Martin runs a private business, which, as the hon. Lady knows, is a big employer in Wigan and has been there for many years. He rightly sees himself as part of the local community and as having a corporate, social responsibility to it. He has identified a mutual benefit of a Myplace-style youth centre—I am hugely supportive of such centres and will come on to them in a moment—whereby his employees spend time volunteering to help out there. His employees’ sons and daughters will benefit from the centre’s facilities, and he may well end up employing some of them. He will help to provide training facilities. It is not just a place for youth leisure activities, but a meeting place for training and education, personal and social development, and all sorts of other things. That is being achieved regardless of the availability of a big pot of money from central Government funds. The model is hugely successful. The Myplace centres—which are based on the OnSide model—that will thrive most of all are those that become self-sustaining and encourage a host of other providers that use social enterprises, businesses and the voluntary sector to become self-sustaining, too. Wigan is a fantastic example of where it can work.
I am particularly keen on other forms of funding for youth organisations—I have been encouraged and we have some brokerage work to help with this—through the social investment bank. We have put some money into a consortium led by NCB and Business in the Community to act as a brokerage to encourage new sources of funding for youth organisations that are looking to promote such projects.
The hon. Lady also mentioned the problem of having 27 different sources of funding and having to account for them all, which is, of course, complete nonsense. That needs to be streamlined and we are streamlining the accountability frameworks. However, those 27 sources of funding may be, as with many projects I have visited, all from different public sources of finance—Department of Health, Home Office or Department for Education projects. Even if they were 100% funded, they would not be from one pot of money that requires one report, one accountability framework and one inspection a year, but 27 funds with potentially 27 reports. That is nonsense that we need to streamline, but it happens in the public sector just as much as it will happen if we have multiple sources of funding from private voluntary and social enterprise sectors, too.

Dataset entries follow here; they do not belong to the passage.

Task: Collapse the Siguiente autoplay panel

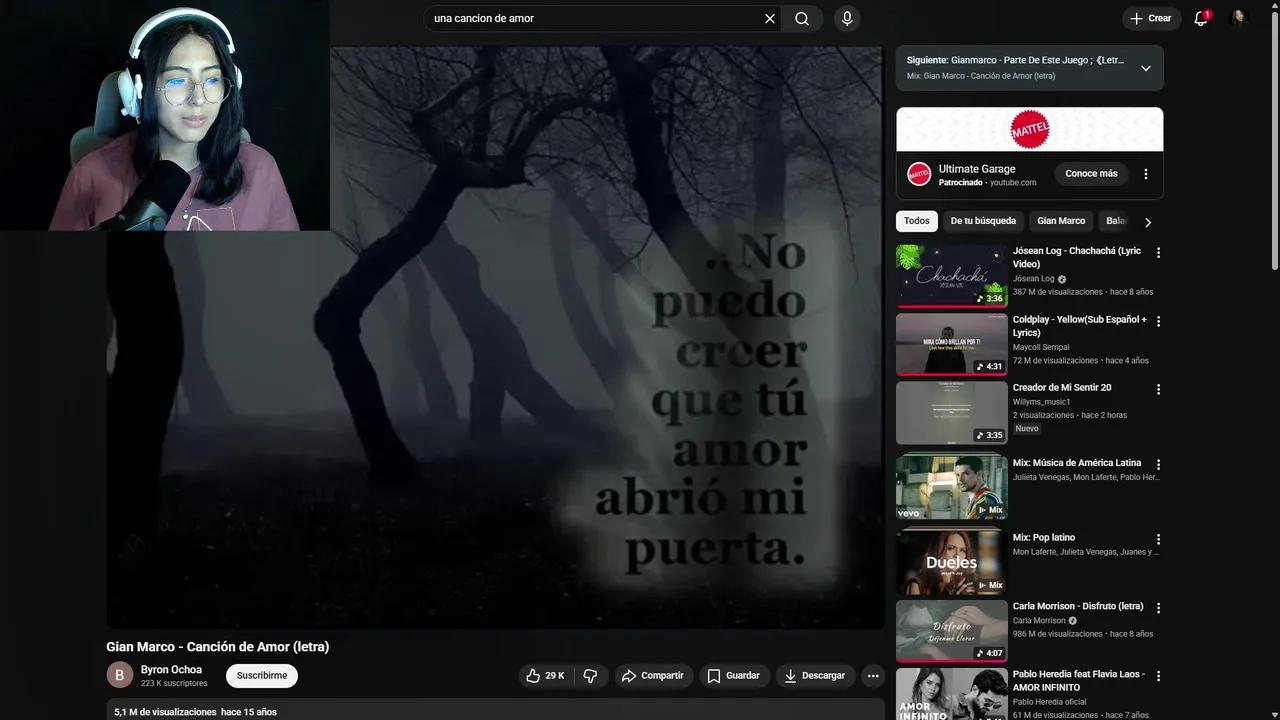Action: (x=1146, y=67)
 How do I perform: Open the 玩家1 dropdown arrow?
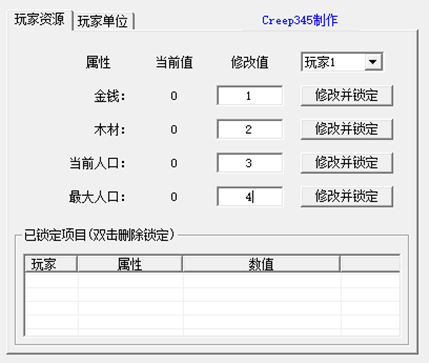tap(373, 62)

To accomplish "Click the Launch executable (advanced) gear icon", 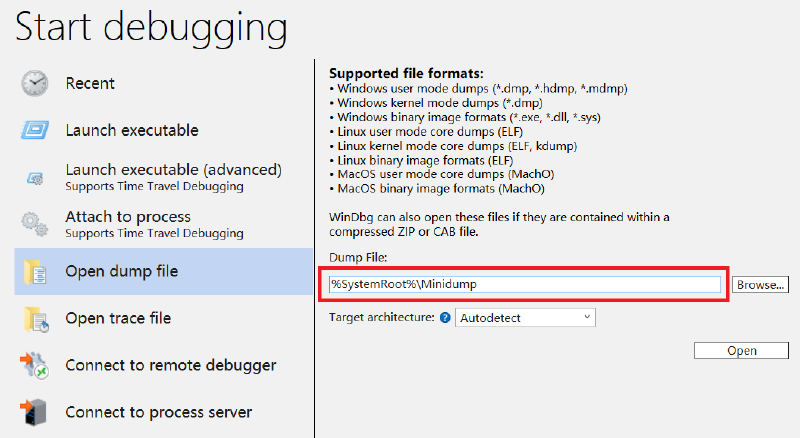I will tap(35, 178).
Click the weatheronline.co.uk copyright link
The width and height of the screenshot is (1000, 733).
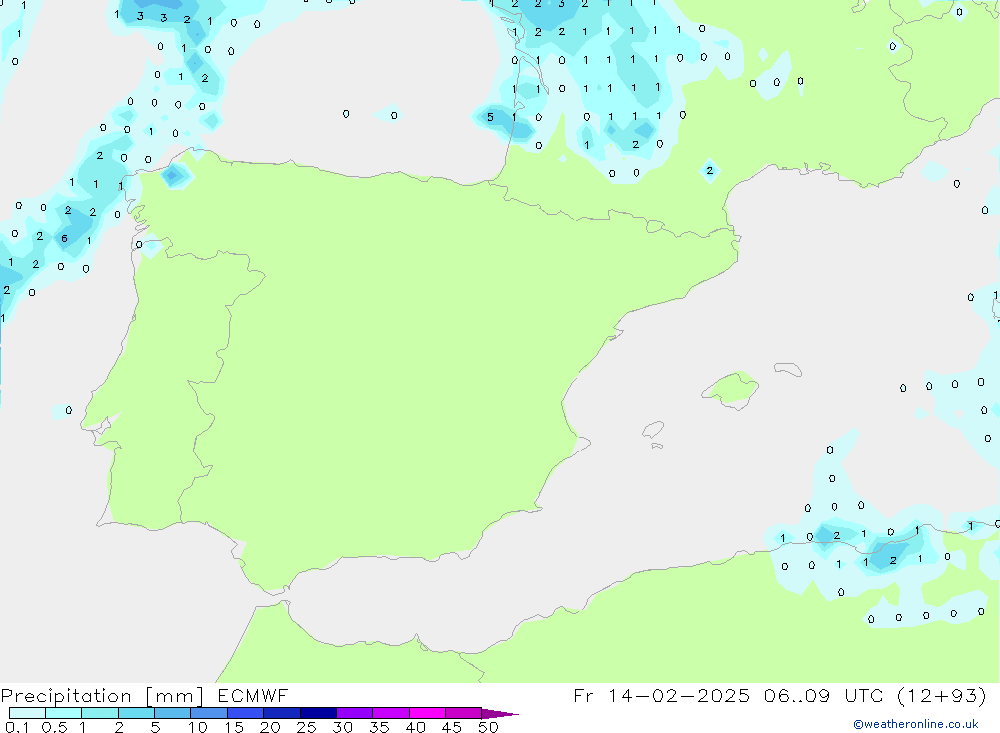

Will the Minister tell us how he would streamline that, because I am sure that if we talked to Ministers 10 years ago they would have said the same thing, and five years ago they would have said the same thing? Whoever was in government, they would have said the same thing. We need practical ways of making it happen. For example, will he speak to his colleagues in the Cabinet Office to try to ensure that we get streamlining?
The Parliamentary Secretary, Cabinet Office, my hon. Friend for Ruislip, Northwood and Pinner (Mr Hurd), who has responsibility for civil society, has been working with many voluntary organisations, charities and others to reduce bureaucracy. I have been working with the inspectorates. Many organisations in the youth and education sector in relation to children’s social care will be inspected by as many as six inspectorates. That is clearly nonsense, clearly overlapping, and clearly causes huge amounts of chaos for the outfit being inspected. I spent a morning with children’s services in Birmingham, which were about to have another inspection.
We are now making good progress. Indeed, the Chair of the Select Committee may wish to call me to give evidence on joint inspections in one of his inquiries. For the first time—I have had them all around the table in my office—we are making some real progress. That must be the way to go. We need to ensure that organisations that do good stuff for young people and children are able to get on with the job of providing those activities, rather than having to spend every other day being beholden to inspectors in a very bureaucratic manner.
I am grateful for that answer, which addressed inspection, but perhaps not accountability. I know that the Cabinet Office has considered how we can use digital platforms to deliver Government for less and more effectively. I wonder whether small charities and youth services could have one website where everyone comes together to say what they want—or at least are able to go to one place—which provides one set of accounting for themselves in a way that answers the questions that are collectively required by all those who fund them.
I think that the sum of the bureaucracy around small charities in particular is already being addressed. I just referenced the work that we are doing with Business in the Community, NCB and that consortium to provide a portal for organisations that need funding, advice on how to get leverage on the funds and resources available, and on how to partner up different organisations. That is what we are trying to create in that brokerage, and I think that that addresses the concern.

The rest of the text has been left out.